I’m not sure how long they worked on Gabriel before he started to have life in his limbs, seemed like forever.  But soon enough he was crying like his brother.  At this point I was still being worked on.  I had to deliver the placenta and the doctor was stitching me up.  My epidural wore off and I felt EVERYTHING.  So, everything ran together.  They handed me Noah and took Gabriel off to the NICU.  It was bittersweet being wheeled into my room with only one baby.  But this still was not the scariest moment of my life.

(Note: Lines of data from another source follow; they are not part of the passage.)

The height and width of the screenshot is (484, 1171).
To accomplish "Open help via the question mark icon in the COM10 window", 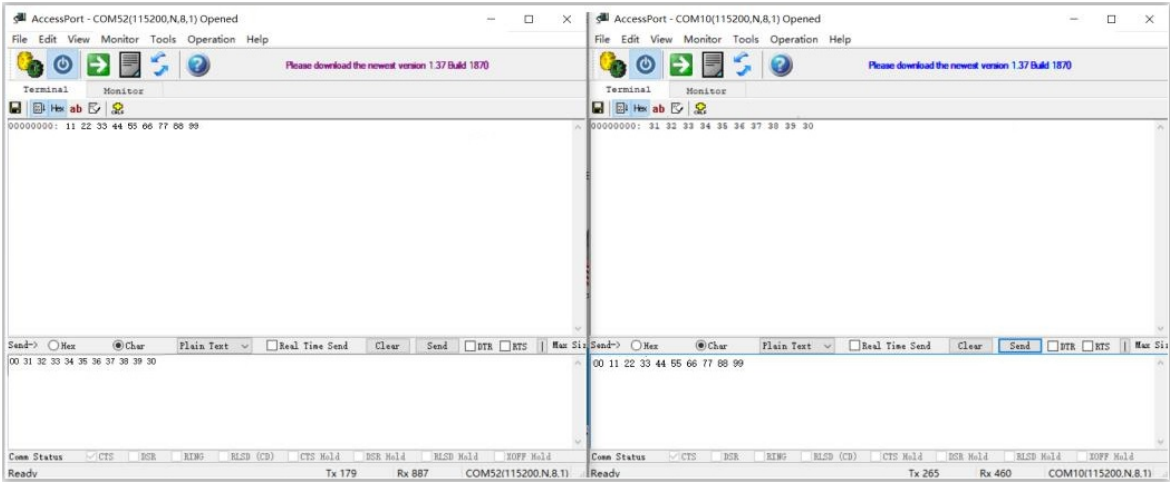I will [781, 65].
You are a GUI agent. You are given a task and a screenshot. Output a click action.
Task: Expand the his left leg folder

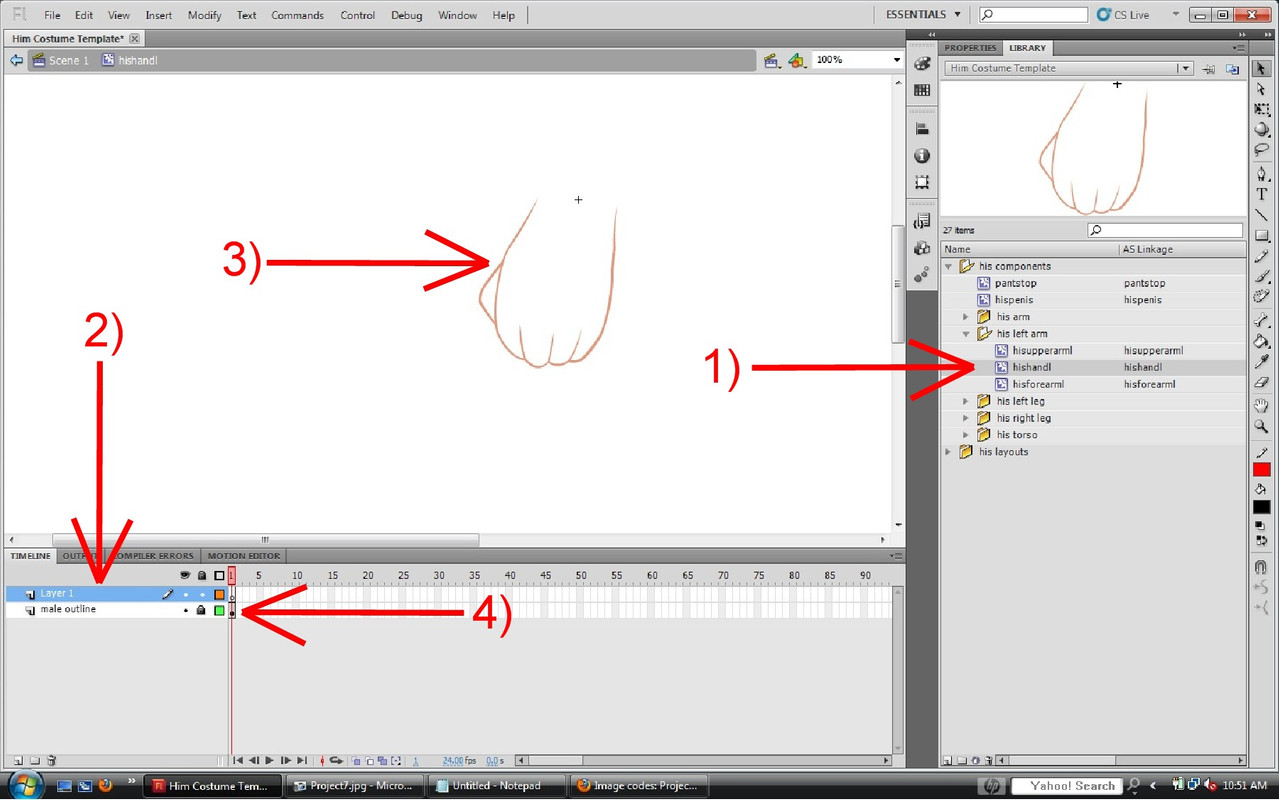coord(966,402)

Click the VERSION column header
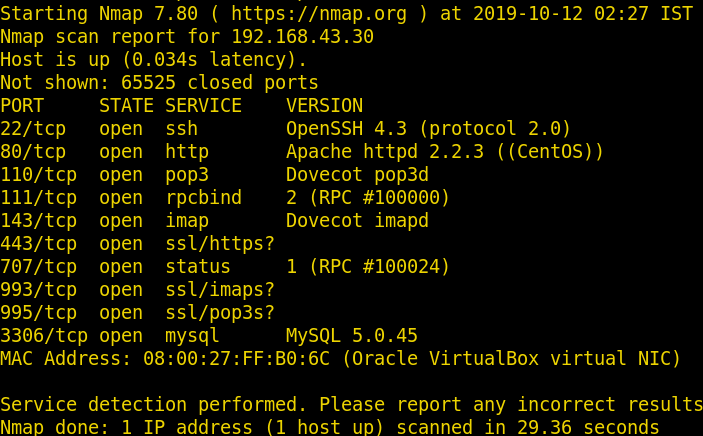pyautogui.click(x=324, y=105)
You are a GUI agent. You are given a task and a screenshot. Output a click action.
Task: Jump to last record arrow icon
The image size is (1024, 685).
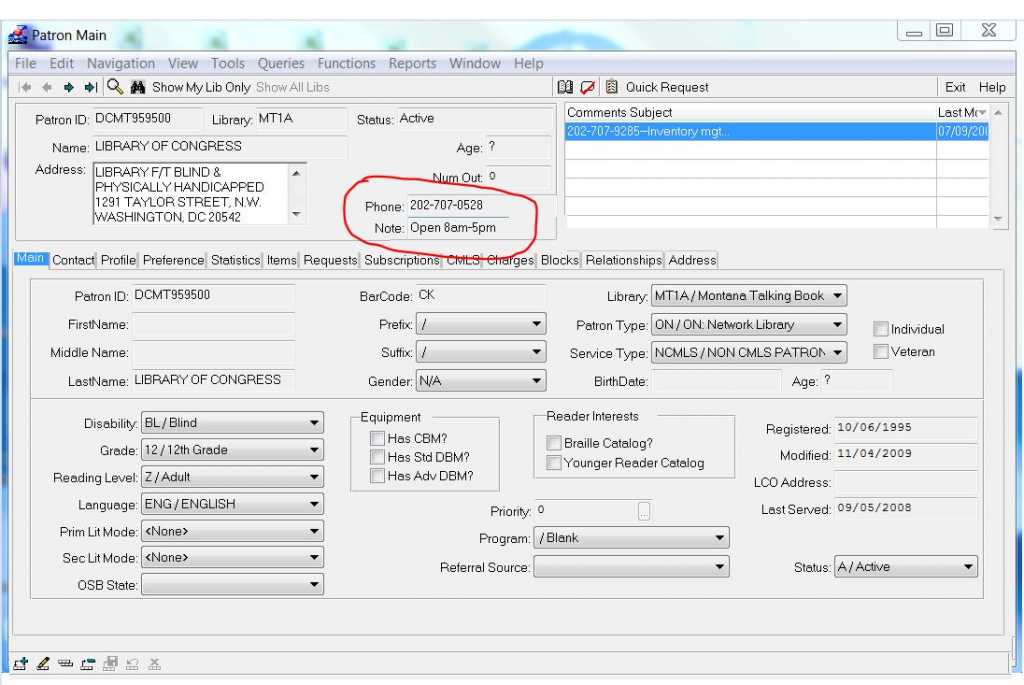click(x=91, y=87)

At this point you are probably like, shut up and tell me the scariest moment already.  After three days in the hospital, that moment that they told me I was being discharged, that was by far the scariest moment of my life.  Me, a first time mom, being given two babies to go home with, that was the scariest moment of my whole life.  What do I do with them? How do I know when to feed them? What if they cry? I did not know what I was doing.  I never had any younger brothers or sisters.  I had never babysat a minute my whole life.  Now I am responsible for two little humans.  My husband was in such a hurry that he was packing up the hospital room like a madman, taking stuff out to the car and rushing me.  I started hysterically crying.  I don’t know why he told the nurse, but he did.  She came in and asked what was wrong.  I was honest.  I told her I was scared to go home.  I think she was taken aback at my honesty.  She was so sweet and so sincere.  She told me I would be fine and gave me words of encouragement.  She even walked me all the way out to the car and sat with me for a few minutes.  After loading up the babies she gave me a hug and told me everything would be alright.  Driving away from the hospital, I was still terrified looking at the two tiny babies that were only 5 lbs in their giant car seats.

My husband only had a week off of work to help me.  In the first couple weeks of bringing my babies home I was on my own to care for these tiny bubs. In all honesty, that was the biggest catalyst for me overcoming my fear and figuring out how in the hell to be a mother.  I do not regret that at all. But it was still the scariest time of my life.